* **Task prompt**
Repeat the material from the line with "Task: Switch to the Criteria tab" to the line with "Check the price", replacing "Criteria" with "Settings" and changing nothing else. Return only those lines.

Records in a dataset:
───
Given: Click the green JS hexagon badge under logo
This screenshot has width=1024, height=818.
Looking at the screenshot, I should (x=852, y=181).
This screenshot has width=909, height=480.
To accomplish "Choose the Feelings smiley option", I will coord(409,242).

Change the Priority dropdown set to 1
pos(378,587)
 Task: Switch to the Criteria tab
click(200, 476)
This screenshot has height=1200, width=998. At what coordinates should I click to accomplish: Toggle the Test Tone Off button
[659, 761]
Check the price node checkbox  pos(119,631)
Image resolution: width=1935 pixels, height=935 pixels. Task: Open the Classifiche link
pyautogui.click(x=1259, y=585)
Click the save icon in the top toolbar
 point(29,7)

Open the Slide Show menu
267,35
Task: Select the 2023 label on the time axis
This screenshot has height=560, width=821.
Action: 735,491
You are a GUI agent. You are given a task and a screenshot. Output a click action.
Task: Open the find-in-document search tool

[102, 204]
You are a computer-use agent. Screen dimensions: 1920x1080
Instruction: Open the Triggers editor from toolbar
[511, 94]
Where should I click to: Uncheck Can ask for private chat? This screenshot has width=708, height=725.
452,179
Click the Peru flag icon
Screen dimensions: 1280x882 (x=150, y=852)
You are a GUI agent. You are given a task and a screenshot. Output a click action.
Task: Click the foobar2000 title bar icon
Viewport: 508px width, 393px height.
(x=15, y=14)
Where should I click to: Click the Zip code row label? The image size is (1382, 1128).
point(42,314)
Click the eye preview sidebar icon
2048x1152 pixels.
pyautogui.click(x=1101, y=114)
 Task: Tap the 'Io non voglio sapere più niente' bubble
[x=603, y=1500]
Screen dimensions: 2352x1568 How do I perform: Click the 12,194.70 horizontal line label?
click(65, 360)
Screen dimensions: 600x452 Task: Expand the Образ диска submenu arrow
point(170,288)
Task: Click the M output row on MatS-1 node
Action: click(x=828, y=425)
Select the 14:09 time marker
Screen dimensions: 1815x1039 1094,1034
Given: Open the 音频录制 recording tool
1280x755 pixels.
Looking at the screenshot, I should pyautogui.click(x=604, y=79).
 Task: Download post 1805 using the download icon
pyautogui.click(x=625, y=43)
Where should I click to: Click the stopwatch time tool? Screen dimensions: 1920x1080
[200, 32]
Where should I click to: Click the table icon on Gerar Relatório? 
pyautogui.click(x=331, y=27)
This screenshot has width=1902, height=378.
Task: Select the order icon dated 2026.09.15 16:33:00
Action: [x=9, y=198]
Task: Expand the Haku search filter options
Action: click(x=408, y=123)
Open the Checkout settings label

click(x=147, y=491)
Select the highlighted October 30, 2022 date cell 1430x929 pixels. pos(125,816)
───
* **Response**
 Task: Switch to the Settings tab
click(200, 476)
This screenshot has height=1200, width=998. At what coordinates should I click to accomplish: Toggle the Test Tone Off button
[659, 761]
Check the price node checkbox  pos(119,631)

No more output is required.